I’m curious to see how Sit Down, Shut Up fits into the FOX Sunday night animation lineup. Its non-sequitur, gag-based humor is certainly in line with the MacFarlane contingent (and, let’s face it, The Simpsons too), but it exists outside the family sitcom dynamic that defines all the other shows that surround it. This, combined with its frankly unappealing animation style—which screams “Adult Swim” to me—gives it a weird air of unwholesomeness, which is saying something when the show following it regularly uses rape, AIDS, and aborted fetuses as comic fodder. But there’s something about Sit Down, Shut Up that feels scrappy and a little bit mean, a somewhat in-your-face disregard for acceptance that’s refreshing in the midst of a couple of long-running shows that frequently coast by on their audience’s goodwill. It’s a big “we’ll see” at this point, but I’m optimistic. How about you?


Grade: B

Stray Observations

• Sophomoric gags like Ennis’ “bag of nuts”: ironically sophomoric, or actually sophomoric? This will become an important distinction as the show continues.
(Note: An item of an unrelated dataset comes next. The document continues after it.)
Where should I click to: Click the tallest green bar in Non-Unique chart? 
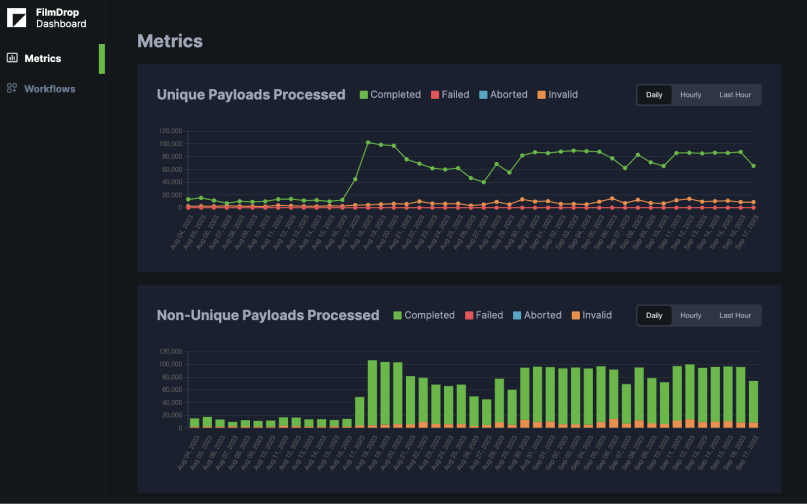[372, 392]
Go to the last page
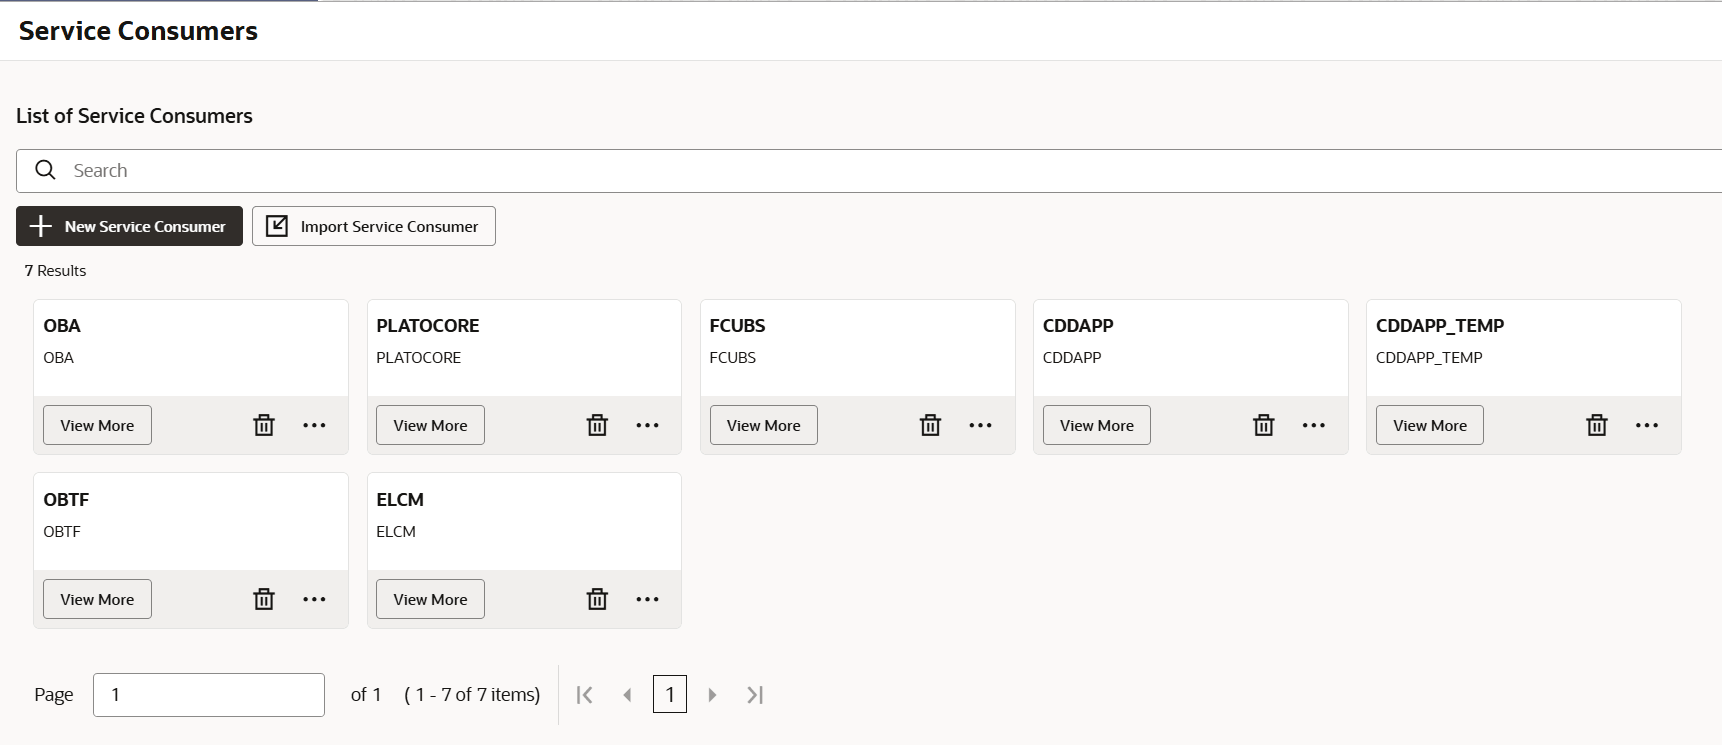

• I loved that weird, a capella cutaway music for some reason.

• For those of you unfamiliar with Kristin Chenoweth, she’s actually a devout Christian (she was the inspiration for the Harriet Hayes character on Studio 60 On The Sunset Strip, if that means anything to anyone), which makes me like her character even more. I like it when religious people are willing to laugh at the way society perceives them.


• In case you’re wondering, Sit Down, Shut Up will be getting regular TV club coverage as part of the Sunday night lineup for the time being.